Thinking in Uncertainty
Transpose: Software Engineering to Data Science
Preface
Who this book is for
You’ve been asked to evaluate a model someone built. Or review a data pipeline PR. Or sit in a meeting where someone says “statistically significant” and you’re not sure whether they’re right. You’re a software engineer — you can build systems, debug code, and reason about complexity — but nobody taught you how to think statistically.
Now you want, or need, to understand data science. Not as a tourist, but with genuine depth.
Most data science resources either assume you have a statistics background and skip the engineering, or assume you have no technical background at all and waste your time explaining what a function is. This book does neither. It starts from what you already know and builds the statistical and analytical thinking you need to work confidently with data.
I wrote this book while making the same transition. The moments where I was confused, where something finally clicked, and where textbooks assumed knowledge I didn’t have — those are all captured in Author’s Note callouts throughout the chapters. The goal is to give you the guide I wish I’d had: rigorous enough to be trustworthy, practical enough to be useful, and honest about where things are genuinely hard.
What this book covers
The book is organised in five parts, each building on the last:
Part 1: Foundations rewires your thinking from deterministic to probabilistic. You’ll learn distributions, descriptive statistics, and probability — the grammar of uncertainty — with every concept grounded in something you already know from engineering.
Part 2: Inference gives you the tools to draw conclusions from data: hypothesis testing, confidence intervals, A/B testing, and Bayesian inference. This is where you stop guessing and start quantifying.
Part 3: Modelling covers the algorithms — linear and logistic regression, regularisation, tree-based models, dimensionality reduction, clustering, and time series. Each one is taught as a tool with trade-offs, not magic.
Part 4: Engineering for Data Science is where your existing skills become a superpower. Reproducibility, data pipelines, MLOps, scaling, and testing — applied to data science workflows.
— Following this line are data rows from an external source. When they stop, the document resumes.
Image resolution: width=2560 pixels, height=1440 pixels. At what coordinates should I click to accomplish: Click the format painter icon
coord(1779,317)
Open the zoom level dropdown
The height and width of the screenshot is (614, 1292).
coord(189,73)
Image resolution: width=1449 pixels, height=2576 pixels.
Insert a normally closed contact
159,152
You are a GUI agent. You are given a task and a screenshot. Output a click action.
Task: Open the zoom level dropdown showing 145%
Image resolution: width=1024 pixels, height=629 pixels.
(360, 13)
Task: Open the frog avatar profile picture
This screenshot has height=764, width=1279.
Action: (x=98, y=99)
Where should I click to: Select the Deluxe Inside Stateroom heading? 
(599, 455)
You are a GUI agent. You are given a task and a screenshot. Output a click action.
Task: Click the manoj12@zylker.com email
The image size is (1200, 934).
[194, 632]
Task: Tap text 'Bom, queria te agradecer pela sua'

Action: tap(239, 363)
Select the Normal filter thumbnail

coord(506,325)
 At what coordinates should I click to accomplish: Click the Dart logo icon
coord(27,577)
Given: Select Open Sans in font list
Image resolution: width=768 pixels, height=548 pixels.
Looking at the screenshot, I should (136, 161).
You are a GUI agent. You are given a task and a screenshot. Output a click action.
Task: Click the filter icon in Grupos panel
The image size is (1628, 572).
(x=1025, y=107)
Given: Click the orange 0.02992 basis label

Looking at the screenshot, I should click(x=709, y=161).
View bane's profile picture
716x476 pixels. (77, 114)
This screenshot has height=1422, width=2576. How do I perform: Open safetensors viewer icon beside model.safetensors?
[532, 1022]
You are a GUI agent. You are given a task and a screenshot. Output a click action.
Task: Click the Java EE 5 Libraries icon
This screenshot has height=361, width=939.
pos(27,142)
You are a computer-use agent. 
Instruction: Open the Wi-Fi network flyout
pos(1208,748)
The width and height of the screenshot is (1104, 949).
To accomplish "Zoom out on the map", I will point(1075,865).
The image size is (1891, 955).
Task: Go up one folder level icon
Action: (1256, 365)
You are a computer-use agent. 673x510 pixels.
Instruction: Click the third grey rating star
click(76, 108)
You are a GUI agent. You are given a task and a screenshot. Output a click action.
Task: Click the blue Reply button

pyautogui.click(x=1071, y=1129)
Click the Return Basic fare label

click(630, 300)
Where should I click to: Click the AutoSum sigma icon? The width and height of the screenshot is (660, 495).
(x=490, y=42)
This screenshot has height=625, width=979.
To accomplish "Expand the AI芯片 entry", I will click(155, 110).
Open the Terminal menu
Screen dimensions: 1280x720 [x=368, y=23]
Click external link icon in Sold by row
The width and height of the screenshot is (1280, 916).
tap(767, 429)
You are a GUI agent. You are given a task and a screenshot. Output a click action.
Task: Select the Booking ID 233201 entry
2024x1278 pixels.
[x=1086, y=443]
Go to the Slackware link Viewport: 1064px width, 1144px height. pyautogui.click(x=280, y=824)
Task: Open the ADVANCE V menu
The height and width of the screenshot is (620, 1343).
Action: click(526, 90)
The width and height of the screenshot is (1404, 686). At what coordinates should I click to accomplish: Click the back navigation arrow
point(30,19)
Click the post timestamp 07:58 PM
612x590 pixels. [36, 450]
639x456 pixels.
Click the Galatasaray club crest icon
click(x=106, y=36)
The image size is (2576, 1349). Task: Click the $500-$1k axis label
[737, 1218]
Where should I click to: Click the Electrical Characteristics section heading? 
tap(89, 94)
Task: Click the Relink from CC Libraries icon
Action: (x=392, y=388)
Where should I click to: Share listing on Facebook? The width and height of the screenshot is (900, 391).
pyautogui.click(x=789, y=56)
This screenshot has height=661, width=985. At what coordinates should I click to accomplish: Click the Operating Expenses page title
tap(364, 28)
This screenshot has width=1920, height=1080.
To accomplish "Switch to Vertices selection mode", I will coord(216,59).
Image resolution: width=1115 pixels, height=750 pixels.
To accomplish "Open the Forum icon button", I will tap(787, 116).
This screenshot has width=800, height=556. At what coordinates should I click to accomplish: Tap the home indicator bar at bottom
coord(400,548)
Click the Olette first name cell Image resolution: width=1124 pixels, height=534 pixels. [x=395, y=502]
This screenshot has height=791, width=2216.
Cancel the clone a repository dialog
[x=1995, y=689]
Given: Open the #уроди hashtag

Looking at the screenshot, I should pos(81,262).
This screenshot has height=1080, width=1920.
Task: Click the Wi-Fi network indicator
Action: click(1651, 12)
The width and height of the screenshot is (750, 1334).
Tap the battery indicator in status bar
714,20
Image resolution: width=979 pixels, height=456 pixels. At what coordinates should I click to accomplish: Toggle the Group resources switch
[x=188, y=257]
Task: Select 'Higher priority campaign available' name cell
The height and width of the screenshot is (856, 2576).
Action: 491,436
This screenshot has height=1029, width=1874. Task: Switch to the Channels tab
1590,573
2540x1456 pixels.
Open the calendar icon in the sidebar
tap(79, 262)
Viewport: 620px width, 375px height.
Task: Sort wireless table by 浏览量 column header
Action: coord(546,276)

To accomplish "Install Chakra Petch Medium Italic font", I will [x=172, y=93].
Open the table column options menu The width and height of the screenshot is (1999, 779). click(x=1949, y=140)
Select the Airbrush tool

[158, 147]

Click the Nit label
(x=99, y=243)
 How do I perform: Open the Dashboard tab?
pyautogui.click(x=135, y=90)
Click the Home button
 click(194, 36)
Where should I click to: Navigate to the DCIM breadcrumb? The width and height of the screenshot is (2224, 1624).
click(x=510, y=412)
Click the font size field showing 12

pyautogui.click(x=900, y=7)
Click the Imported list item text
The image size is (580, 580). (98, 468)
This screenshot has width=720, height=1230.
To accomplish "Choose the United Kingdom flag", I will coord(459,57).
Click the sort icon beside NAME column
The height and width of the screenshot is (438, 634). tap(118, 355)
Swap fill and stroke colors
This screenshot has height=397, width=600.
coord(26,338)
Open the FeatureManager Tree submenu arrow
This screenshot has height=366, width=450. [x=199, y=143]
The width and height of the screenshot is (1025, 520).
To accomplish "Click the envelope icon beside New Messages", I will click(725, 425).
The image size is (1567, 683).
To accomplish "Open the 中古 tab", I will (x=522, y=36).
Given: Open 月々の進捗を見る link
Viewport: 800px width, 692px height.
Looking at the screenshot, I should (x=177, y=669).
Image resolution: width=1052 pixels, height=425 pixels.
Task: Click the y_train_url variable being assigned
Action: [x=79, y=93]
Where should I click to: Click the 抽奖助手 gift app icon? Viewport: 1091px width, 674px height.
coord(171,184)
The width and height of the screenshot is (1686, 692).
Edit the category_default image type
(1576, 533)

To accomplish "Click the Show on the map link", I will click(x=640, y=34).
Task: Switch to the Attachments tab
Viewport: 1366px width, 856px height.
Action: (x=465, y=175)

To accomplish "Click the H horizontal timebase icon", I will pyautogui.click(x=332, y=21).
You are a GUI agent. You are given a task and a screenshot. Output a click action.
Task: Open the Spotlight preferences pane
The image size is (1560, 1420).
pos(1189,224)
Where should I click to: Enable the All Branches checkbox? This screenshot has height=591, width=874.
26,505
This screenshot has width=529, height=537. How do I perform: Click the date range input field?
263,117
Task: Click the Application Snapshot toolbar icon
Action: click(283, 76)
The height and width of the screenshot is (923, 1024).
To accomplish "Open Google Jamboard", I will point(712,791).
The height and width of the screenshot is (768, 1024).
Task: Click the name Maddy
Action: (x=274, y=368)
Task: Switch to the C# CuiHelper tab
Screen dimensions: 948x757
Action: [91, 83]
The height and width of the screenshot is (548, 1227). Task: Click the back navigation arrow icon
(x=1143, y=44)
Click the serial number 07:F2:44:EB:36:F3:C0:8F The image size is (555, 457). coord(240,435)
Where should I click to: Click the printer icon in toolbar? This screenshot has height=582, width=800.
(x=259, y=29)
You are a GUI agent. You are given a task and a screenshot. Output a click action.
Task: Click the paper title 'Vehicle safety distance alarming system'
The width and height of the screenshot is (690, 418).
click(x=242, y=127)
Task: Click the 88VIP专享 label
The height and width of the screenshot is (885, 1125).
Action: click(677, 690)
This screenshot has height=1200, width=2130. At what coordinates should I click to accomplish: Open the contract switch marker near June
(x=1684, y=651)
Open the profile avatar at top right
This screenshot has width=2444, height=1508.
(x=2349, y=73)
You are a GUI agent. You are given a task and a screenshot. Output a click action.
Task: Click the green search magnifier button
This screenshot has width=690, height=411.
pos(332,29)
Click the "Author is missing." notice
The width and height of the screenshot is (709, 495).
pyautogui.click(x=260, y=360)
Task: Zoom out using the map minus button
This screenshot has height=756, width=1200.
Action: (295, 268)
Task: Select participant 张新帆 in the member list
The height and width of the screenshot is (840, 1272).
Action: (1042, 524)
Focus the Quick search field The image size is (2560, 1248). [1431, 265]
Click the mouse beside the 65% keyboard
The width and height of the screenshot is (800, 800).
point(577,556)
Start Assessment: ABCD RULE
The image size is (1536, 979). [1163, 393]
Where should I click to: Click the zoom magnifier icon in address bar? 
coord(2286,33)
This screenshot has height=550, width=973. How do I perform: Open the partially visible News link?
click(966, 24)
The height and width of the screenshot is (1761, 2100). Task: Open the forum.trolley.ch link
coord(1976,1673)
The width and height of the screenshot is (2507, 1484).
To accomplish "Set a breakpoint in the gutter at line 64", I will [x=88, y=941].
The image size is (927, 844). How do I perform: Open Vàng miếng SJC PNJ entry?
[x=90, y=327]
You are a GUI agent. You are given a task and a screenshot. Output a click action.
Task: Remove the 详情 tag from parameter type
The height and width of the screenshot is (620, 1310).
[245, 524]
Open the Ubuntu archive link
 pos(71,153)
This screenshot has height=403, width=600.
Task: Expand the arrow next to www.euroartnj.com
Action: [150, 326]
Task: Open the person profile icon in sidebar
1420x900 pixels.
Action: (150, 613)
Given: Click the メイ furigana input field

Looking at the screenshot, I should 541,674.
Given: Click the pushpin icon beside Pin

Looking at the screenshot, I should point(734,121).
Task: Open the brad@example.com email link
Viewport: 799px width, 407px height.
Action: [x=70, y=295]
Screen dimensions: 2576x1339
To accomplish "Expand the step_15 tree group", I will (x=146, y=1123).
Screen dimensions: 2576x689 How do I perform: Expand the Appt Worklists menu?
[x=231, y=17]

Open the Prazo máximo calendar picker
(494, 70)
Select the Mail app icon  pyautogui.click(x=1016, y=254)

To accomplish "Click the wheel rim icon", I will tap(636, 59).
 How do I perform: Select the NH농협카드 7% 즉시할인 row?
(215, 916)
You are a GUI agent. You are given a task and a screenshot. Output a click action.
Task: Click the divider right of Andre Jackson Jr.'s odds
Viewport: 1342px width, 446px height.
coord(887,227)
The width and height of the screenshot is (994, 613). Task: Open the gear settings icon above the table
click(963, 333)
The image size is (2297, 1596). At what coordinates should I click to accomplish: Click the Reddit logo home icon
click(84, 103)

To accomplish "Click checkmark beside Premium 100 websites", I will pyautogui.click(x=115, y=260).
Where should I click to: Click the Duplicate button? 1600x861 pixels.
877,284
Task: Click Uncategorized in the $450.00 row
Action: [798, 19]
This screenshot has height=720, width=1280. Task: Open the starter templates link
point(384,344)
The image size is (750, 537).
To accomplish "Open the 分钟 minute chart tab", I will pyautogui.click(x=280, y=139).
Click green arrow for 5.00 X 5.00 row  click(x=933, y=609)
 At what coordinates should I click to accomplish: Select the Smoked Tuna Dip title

Part 5: Applied Data Science puts everything together on real industry problems: churn prediction, recommendation systems, demand forecasting, fraud detection, NLP, and computer vision.
Four appendices provide supporting material: a mathematical foundations refresher, a concept bridge mapping SE terms to DS terms, a reading list, and answers to all chapter exercises.
This is not a deep learning book — there are no neural network architectures or GPU training pipelines. It is not a “learn Python” book — Python fluency is assumed. And it is not a proof-based statistics textbook — the treatment is computational and applied, aimed at building working understanding rather than mathematical formalism.
How this book works
Throughout the book, you’ll find two types of callout that bridge the gap between engineering and statistics:
These connect a data science concept to something you already understand from software engineering. For example: a data-generating process is like an API you can call but whose source code you can’t read — you observe the responses and reverse-engineer the logic. Where the analogy breaks down, we say so.
These capture honest reflections on the learning journey — moments of confusion, what finally made something click, and the gap between what textbooks assume and what engineers actually need. They are not performative humility; they are the notes I wish someone had left for me.
Every concept follows the same rhythm: intuition first, then the mathematics, then executable code that makes it concrete. Formulae are always paired with a plain-English interpretation or a Python equivalent (often both). Mathematical notation is introduced gradually — if you haven’t seen Greek letters since university, the mathematical foundations appendix has a refresher.
You’ll notice that every chart in this book is accompanied by the code that produced it. This is deliberate. I made the decision to retain the code as part of the explanation. Data science is a practice, not just a theory, and the code shows you how that practice works: which library calls produce which results, what parameters matter, and how to go from a statistical concept to a working implementation. When you encounter a similar problem in your own work, the code is there as a reference you can adapt.
What you’ll need
Python proficiency is assumed — we won’t explain list comprehensions or how pip install works. The code uses the standard data science stack: numpy, pandas, scipy, scikit-learn, matplotlib, and seaborn.
Basic maths at the level of a first-year undergraduate course — enough to recognise a derivative, a summation, or a matrix multiplication, even if the details are rusty. The mathematical foundations appendix covers everything you’ll need.
No prior statistics or probability training. That is what this book provides, from first principles.
Running the code
All code examples are executable Python, designed to run in a Jupyter environment. You can install the dependencies with:
pip install -r requirements.txtThe complete source for this book, including all executable notebooks, is available at the GitHub repository. Found an error? Have a better analogy? Issues and pull requests are welcome.
Getting started
The book is designed to be read in order — each chapter builds on the last. If you want a preview of how familiar territory fits in, glance at the chapter titles in Part 4; then start at Part 1 for the statistical foundations that make everything else click.